Problem statement: An identical copy of all the records is what the answer must contain.

▶

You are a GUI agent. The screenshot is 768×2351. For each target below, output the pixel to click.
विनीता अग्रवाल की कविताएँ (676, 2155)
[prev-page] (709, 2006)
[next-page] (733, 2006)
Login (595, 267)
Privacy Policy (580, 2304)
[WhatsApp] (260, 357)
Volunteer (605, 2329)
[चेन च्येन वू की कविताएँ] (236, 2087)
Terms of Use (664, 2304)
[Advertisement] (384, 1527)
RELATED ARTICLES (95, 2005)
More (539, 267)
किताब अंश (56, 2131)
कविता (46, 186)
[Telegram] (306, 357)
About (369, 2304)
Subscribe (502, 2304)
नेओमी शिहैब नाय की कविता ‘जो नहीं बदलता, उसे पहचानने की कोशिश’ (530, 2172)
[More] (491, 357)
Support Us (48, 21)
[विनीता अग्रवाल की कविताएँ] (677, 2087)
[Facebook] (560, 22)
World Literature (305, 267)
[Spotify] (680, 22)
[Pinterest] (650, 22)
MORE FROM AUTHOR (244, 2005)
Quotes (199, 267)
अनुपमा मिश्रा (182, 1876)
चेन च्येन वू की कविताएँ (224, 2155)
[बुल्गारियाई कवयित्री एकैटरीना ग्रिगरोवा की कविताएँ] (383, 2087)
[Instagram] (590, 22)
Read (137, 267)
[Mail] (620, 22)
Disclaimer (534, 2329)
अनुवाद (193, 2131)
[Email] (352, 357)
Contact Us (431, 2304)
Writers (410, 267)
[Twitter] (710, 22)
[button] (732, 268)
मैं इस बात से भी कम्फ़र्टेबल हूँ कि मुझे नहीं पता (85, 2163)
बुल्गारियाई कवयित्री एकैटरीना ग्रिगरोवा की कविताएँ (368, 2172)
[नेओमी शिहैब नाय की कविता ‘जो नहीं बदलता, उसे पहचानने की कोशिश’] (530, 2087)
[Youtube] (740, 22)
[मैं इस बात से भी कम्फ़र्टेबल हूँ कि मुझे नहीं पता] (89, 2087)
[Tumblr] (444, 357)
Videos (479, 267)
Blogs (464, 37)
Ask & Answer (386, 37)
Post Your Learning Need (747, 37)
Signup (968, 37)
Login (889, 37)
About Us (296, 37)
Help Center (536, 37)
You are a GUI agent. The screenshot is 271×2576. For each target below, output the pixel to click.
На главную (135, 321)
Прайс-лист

◀

Solution to the exercise:
You are a GUI agent. The screenshot is 768×2351. For each target below, output the pixel to click.
विनीता अग्रवाल की कविताएँ (676, 2155)
[prev-page] (709, 2006)
[next-page] (733, 2006)
Login (595, 267)
Privacy Policy (580, 2304)
[WhatsApp] (260, 357)
Volunteer (605, 2329)
[चेन च्येन वू की कविताएँ] (236, 2087)
Terms of Use (664, 2304)
[Advertisement] (384, 1527)
RELATED ARTICLES (95, 2005)
More (539, 267)
किताब अंश (56, 2131)
कविता (46, 186)
[Telegram] (306, 357)
About (369, 2304)
Subscribe (502, 2304)
नेओमी शिहैब नाय की कविता ‘जो नहीं बदलता, उसे पहचानने की कोशिश’ (530, 2172)
[More] (491, 357)
Support Us (48, 21)
[विनीता अग्रवाल की कविताएँ] (677, 2087)
[Facebook] (560, 22)
World Literature (305, 267)
[Spotify] (680, 22)
[Pinterest] (650, 22)
MORE FROM AUTHOR (244, 2005)
Quotes (199, 267)
अनुपमा मिश्रा (182, 1876)
चेन च्येन वू की कविताएँ (224, 2155)
[बुल्गारियाई कवयित्री एकैटरीना ग्रिगरोवा की कविताएँ] (383, 2087)
[Instagram] (590, 22)
Read (137, 267)
[Mail] (620, 22)
Disclaimer (534, 2329)
अनुवाद (193, 2131)
[Email] (352, 357)
Contact Us (431, 2304)
Writers (410, 267)
[Twitter] (710, 22)
[button] (732, 268)
मैं इस बात से भी कम्फ़र्टेबल हूँ कि मुझे नहीं पता (85, 2163)
बुल्गारियाई कवयित्री एकैटरीना ग्रिगरोवा की कविताएँ (368, 2172)
[नेओमी शिहैब नाय की कविता ‘जो नहीं बदलता, उसे पहचानने की कोशिश’] (530, 2087)
[Youtube] (740, 22)
[मैं इस बात से भी कम्फ़र्टेबल हूँ कि मुझे नहीं पता] (89, 2087)
[Tumblr] (444, 357)
Videos (479, 267)
Blogs (464, 37)
Ask & Answer (386, 37)
Post Your Learning Need (747, 37)
Signup (968, 37)
Login (889, 37)
About Us (296, 37)
Help Center (536, 37)
You are a GUI agent. The screenshot is 271×2576. For each target below, output the pixel to click.
На главную (135, 321)
Прайс-лист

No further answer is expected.